• **Task directions**
The required result is an exact copy of every line from the one with "Click the hammer settings icon beside 查询" through the last line below, with the pictures left out.

[Records from a data source]
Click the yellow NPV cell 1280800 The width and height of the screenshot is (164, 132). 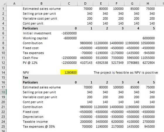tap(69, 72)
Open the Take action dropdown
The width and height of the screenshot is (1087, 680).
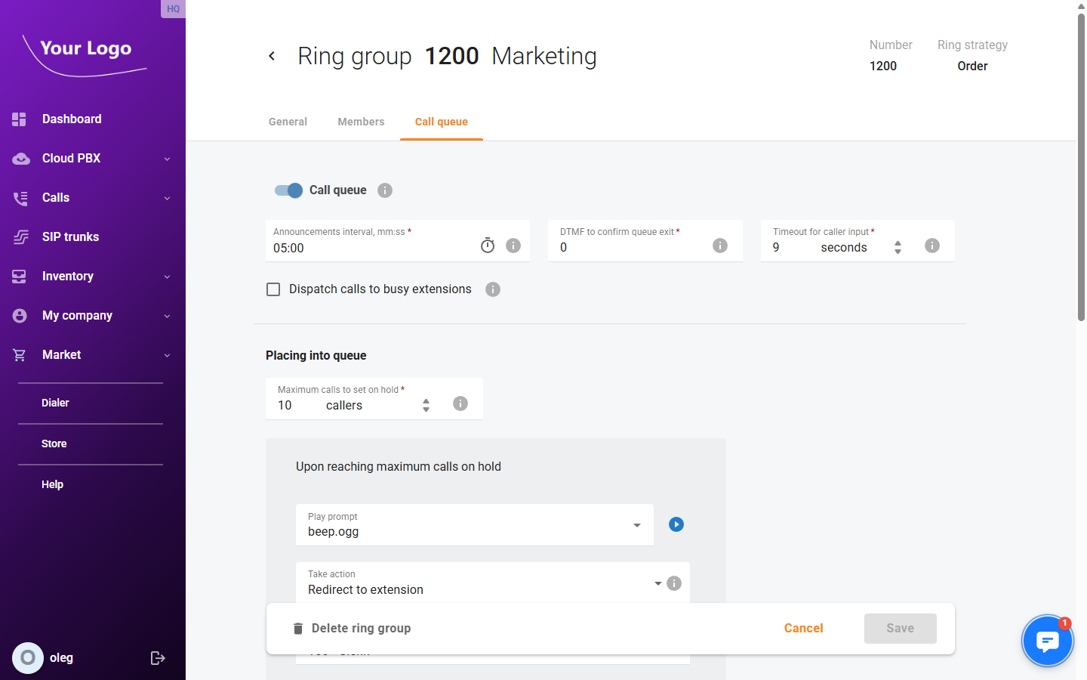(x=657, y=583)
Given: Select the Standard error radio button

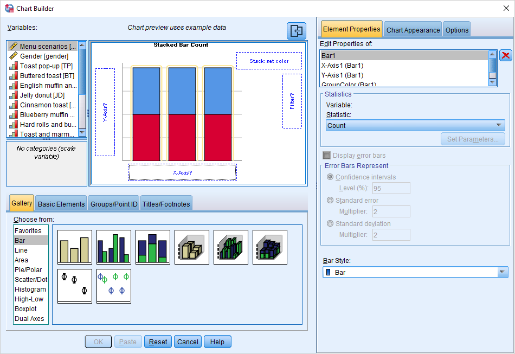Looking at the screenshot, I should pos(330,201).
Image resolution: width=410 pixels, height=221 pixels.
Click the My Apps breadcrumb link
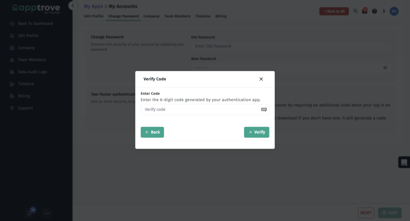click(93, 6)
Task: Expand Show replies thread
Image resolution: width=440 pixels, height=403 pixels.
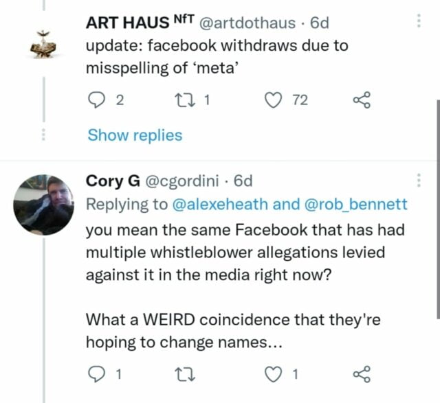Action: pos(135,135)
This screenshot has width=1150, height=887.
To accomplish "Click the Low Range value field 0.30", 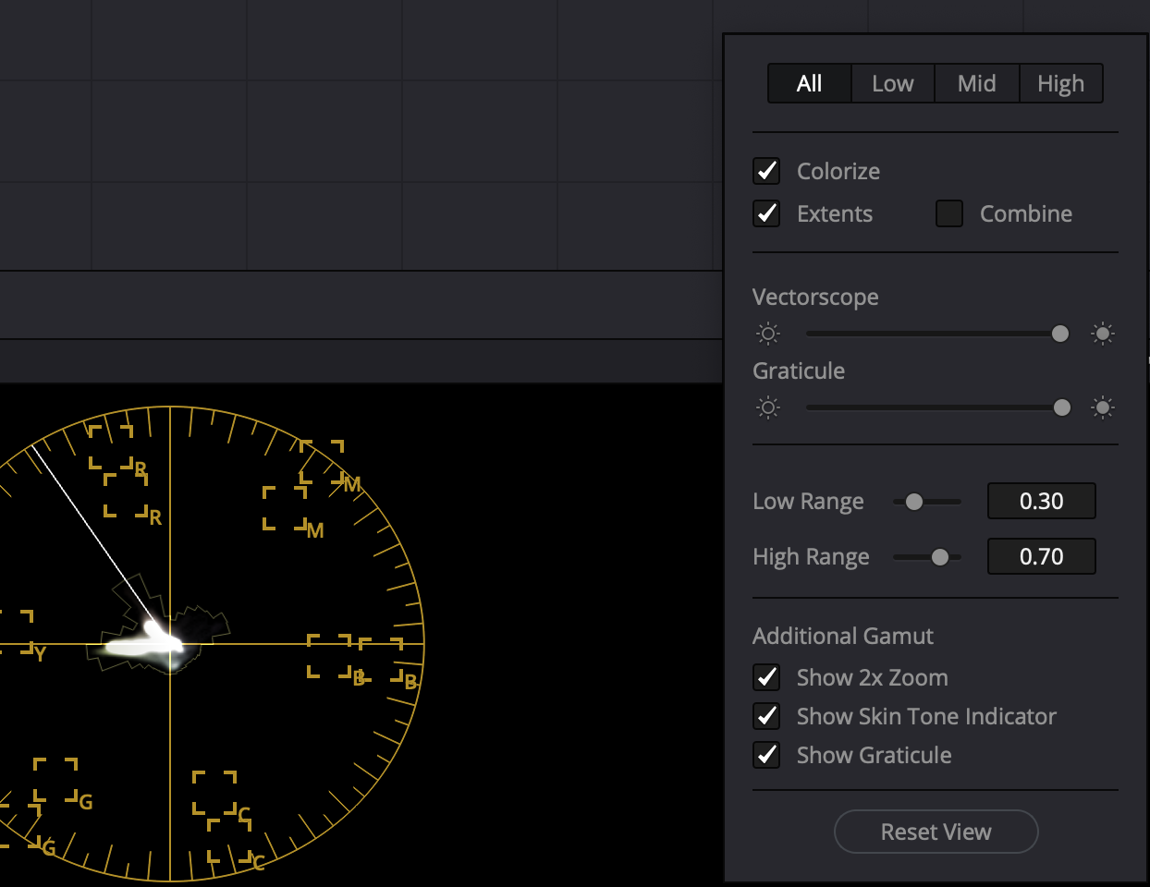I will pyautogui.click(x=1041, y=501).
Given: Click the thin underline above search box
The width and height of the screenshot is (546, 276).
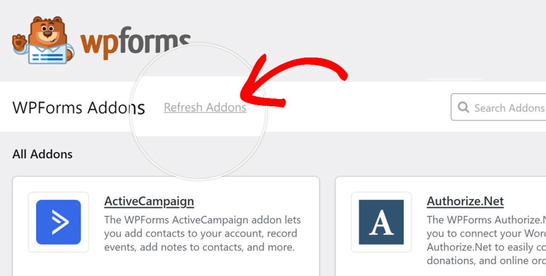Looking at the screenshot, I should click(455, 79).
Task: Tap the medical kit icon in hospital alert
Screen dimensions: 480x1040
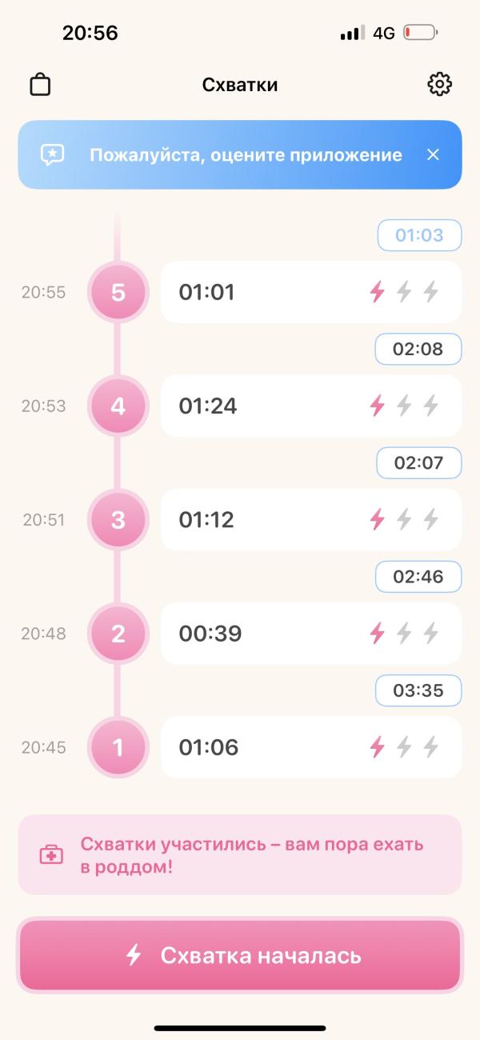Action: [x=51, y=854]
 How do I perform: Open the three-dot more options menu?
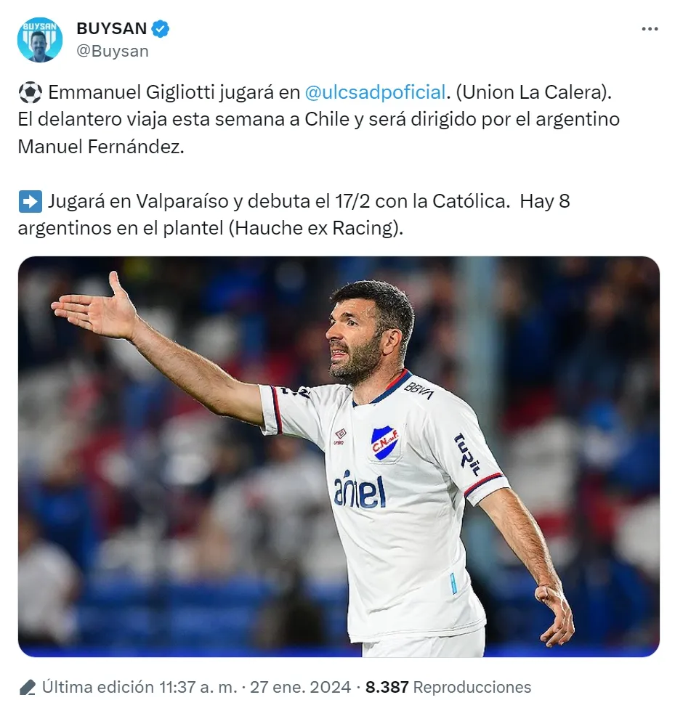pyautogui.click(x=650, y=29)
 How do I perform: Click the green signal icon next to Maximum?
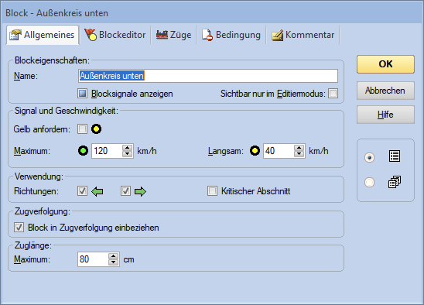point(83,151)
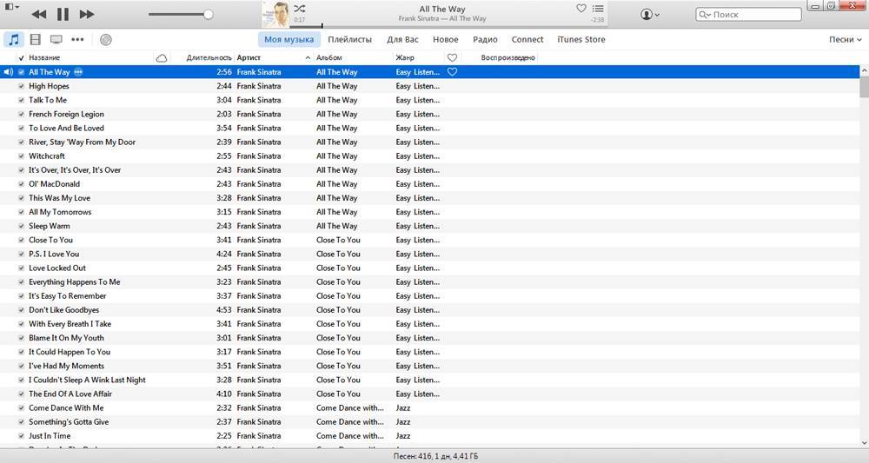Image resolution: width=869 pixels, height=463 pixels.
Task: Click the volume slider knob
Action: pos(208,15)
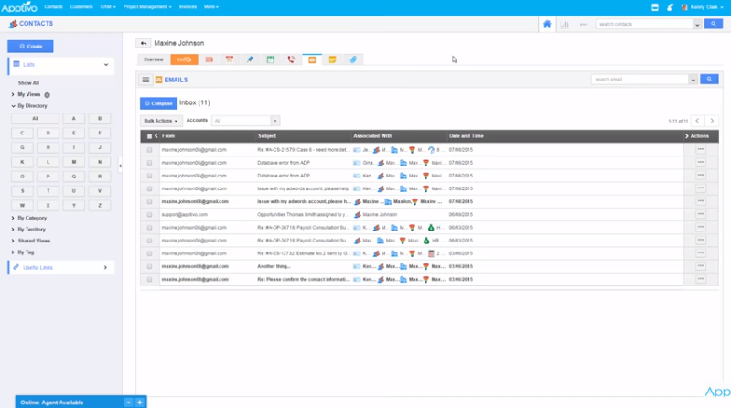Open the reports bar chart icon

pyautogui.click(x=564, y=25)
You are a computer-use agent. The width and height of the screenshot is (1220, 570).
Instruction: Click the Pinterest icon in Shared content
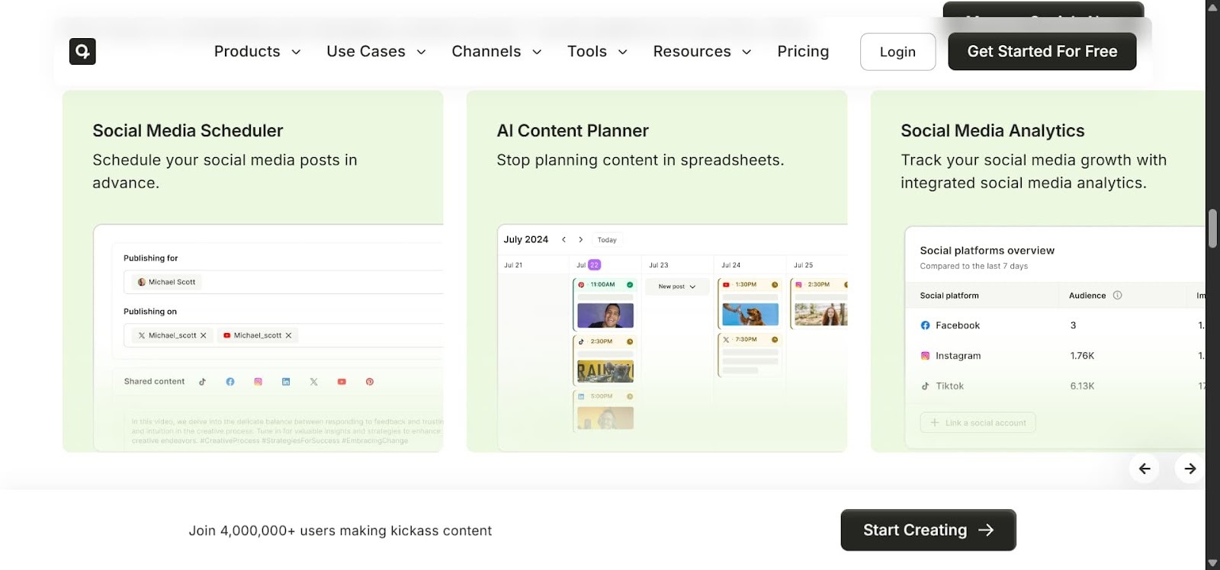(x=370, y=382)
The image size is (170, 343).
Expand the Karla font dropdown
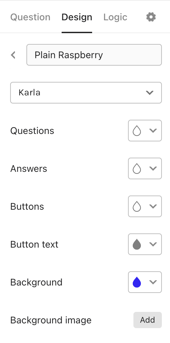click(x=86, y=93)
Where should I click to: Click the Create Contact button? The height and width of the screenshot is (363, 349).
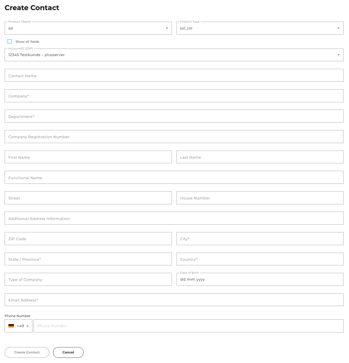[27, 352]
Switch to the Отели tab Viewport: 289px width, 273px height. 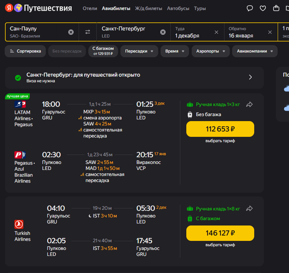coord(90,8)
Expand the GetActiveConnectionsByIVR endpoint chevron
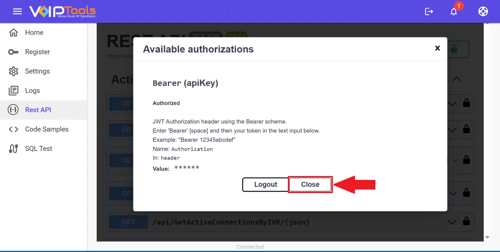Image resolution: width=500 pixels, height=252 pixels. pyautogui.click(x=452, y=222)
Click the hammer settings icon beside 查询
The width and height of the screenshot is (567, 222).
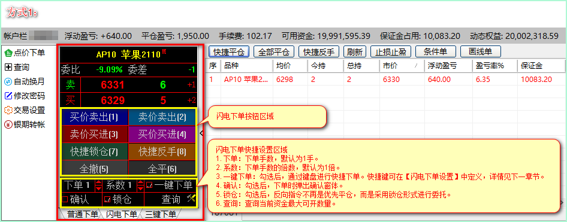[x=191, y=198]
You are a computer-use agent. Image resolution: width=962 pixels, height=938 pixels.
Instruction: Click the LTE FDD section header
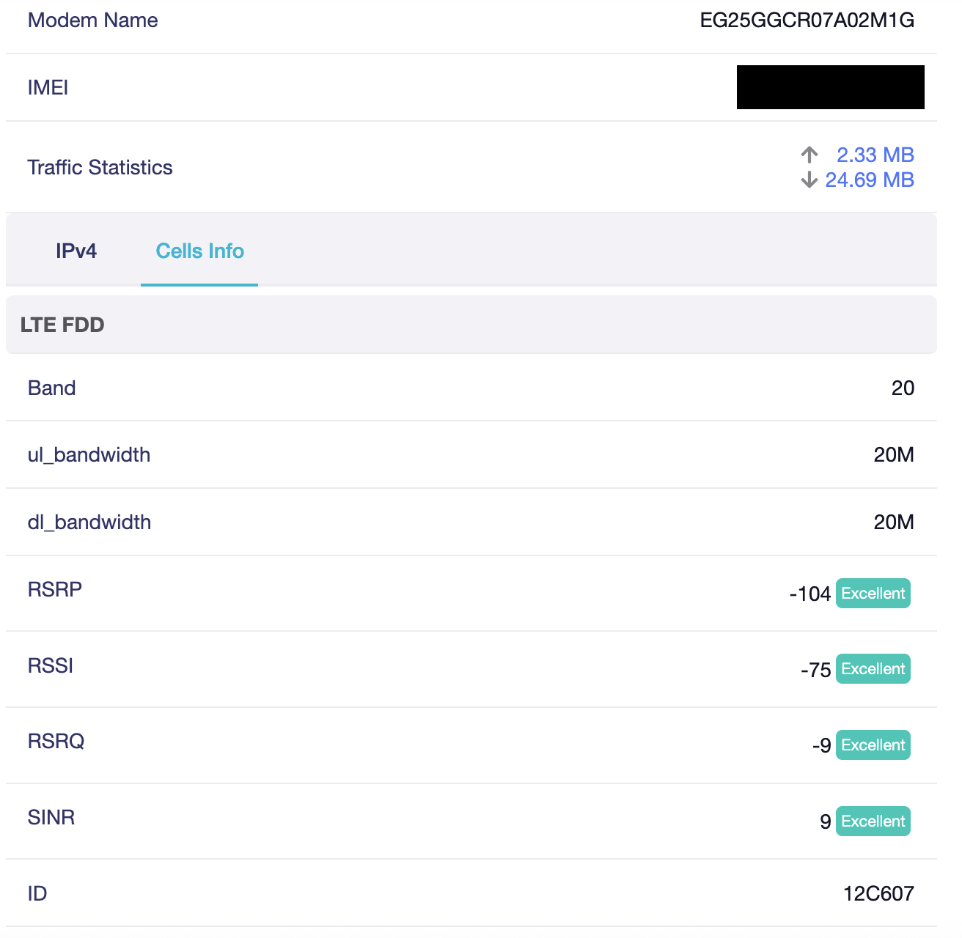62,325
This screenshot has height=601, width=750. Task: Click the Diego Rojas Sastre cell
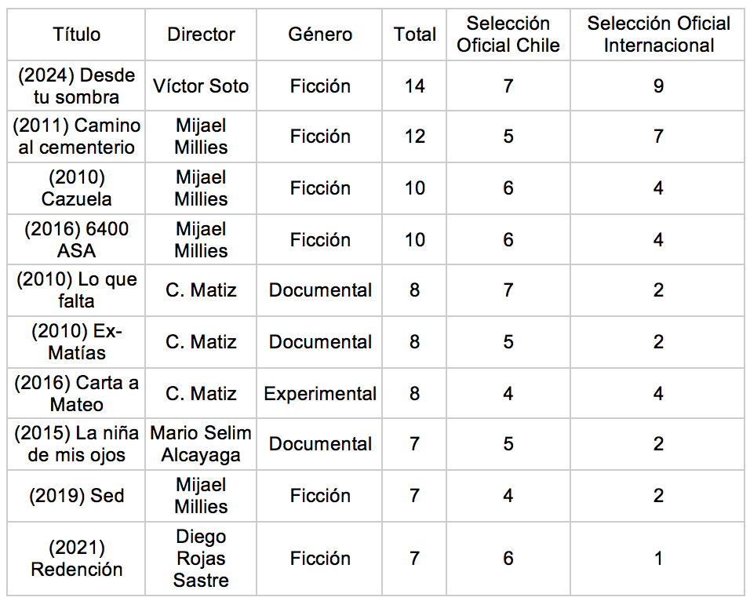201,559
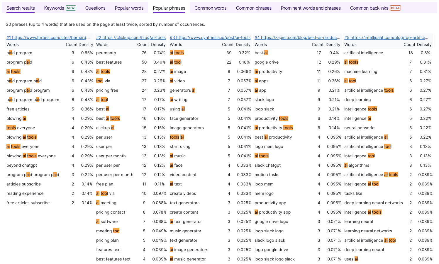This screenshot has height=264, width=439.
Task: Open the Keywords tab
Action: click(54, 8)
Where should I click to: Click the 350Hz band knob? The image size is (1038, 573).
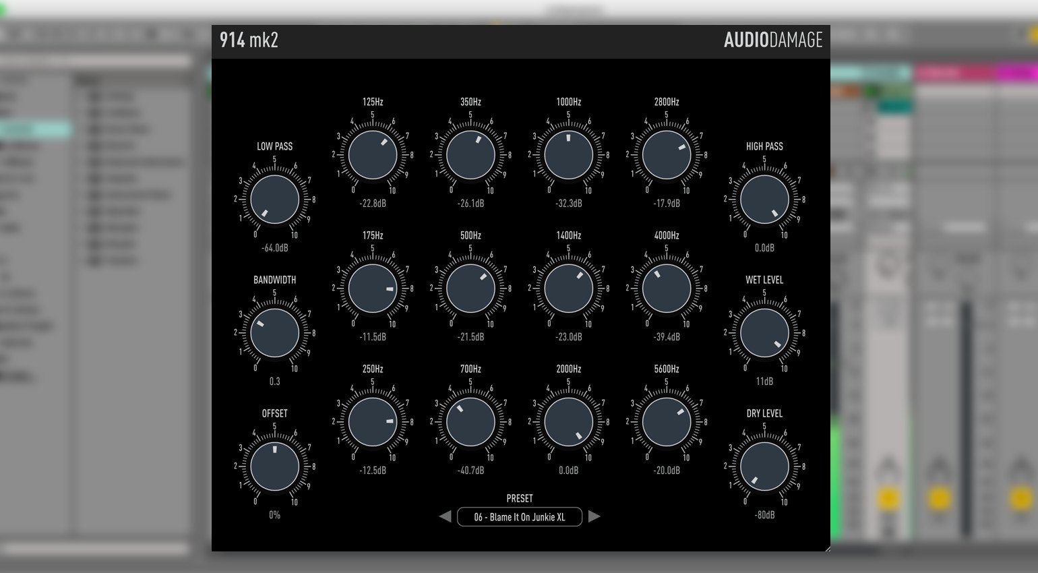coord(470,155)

• **Task answer**
Click the hammer settings icon beside 查询
The width and height of the screenshot is (567, 222).
[x=191, y=198]
You are a computer-use agent. Image resolution: width=962 pixels, height=938 pixels.
Instruction: Click the LTE FDD section header
62,325
This screenshot has height=601, width=750. Task: Click the Diego Rojas Sastre cell
201,559
This screenshot has height=264, width=439.
Task: Open the Keywords tab
Action: click(54, 8)
Where should I click to: Click the 350Hz band knob? The image size is (1038, 573).
coord(470,155)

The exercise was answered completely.